> WHAT TO DO: Repeat the lines below exactly, beginning with the line containing "is (1105, 622)." and continuing through the line containing "maximize is located", both included.

(Collected data)

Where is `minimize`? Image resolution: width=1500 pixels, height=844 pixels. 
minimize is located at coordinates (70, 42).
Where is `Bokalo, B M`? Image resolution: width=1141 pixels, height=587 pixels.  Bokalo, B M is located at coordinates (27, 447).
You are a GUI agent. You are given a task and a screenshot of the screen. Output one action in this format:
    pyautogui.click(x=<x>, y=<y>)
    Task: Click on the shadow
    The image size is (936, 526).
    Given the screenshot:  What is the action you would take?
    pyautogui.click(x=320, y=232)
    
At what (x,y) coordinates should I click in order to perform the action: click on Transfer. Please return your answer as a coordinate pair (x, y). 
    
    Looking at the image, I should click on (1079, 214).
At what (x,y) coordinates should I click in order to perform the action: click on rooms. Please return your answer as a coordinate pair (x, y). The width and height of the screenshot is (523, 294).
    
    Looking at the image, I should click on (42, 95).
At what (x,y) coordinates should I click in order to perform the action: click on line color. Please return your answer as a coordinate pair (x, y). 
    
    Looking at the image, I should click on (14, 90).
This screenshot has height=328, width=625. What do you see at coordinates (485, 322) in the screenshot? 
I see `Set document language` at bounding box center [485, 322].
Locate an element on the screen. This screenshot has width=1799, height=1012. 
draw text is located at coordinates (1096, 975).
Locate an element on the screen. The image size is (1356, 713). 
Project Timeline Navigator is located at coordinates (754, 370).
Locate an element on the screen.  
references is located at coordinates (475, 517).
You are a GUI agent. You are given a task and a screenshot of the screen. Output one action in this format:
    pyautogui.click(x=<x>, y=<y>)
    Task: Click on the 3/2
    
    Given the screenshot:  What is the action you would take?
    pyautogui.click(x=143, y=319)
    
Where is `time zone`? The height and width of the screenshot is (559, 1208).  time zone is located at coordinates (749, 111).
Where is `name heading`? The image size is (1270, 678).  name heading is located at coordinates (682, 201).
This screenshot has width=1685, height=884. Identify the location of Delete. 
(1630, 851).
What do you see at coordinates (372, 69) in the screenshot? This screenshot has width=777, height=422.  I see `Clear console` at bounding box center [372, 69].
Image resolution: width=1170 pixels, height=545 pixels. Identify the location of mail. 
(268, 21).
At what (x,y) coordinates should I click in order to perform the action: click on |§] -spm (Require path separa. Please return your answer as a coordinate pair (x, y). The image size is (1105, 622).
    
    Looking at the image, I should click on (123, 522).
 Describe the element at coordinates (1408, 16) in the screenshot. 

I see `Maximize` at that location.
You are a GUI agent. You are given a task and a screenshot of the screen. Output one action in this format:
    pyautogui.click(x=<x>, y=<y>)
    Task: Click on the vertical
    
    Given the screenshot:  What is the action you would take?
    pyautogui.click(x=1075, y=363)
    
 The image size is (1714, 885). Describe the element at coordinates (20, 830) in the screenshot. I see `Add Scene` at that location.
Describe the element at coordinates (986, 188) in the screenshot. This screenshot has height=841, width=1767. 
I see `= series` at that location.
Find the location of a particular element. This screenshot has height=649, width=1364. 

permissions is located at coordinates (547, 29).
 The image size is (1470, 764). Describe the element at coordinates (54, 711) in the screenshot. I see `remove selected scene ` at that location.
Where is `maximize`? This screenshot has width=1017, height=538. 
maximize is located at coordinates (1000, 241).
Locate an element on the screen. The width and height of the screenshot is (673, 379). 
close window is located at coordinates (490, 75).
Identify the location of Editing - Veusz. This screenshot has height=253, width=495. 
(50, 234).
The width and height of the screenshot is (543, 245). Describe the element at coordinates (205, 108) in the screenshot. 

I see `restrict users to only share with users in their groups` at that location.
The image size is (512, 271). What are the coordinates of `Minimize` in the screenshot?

> COMPLETED EXERCISE:
At what (x,y) coordinates should I click in order to perform the action: click on |§] -spm (Require path separa. Please return your answer as a coordinate pair (x, y). The image size is (1105, 622).
    
    Looking at the image, I should click on (123, 522).
 Describe the element at coordinates (1408, 16) in the screenshot. 

I see `Maximize` at that location.
You are a GUI agent. You are given a task and a screenshot of the screen. Output one action in this format:
    pyautogui.click(x=<x>, y=<y>)
    Task: Click on the vertical
    
    Given the screenshot:  What is the action you would take?
    pyautogui.click(x=1075, y=363)
    
 The image size is (1714, 885). Describe the element at coordinates (20, 830) in the screenshot. I see `Add Scene` at that location.
Describe the element at coordinates (986, 188) in the screenshot. This screenshot has height=841, width=1767. 
I see `= series` at that location.
Find the location of a particular element. This screenshot has height=649, width=1364. 

permissions is located at coordinates (547, 29).
 The image size is (1470, 764). Describe the element at coordinates (54, 711) in the screenshot. I see `remove selected scene ` at that location.
Where is `maximize`? This screenshot has width=1017, height=538. 
maximize is located at coordinates (1000, 241).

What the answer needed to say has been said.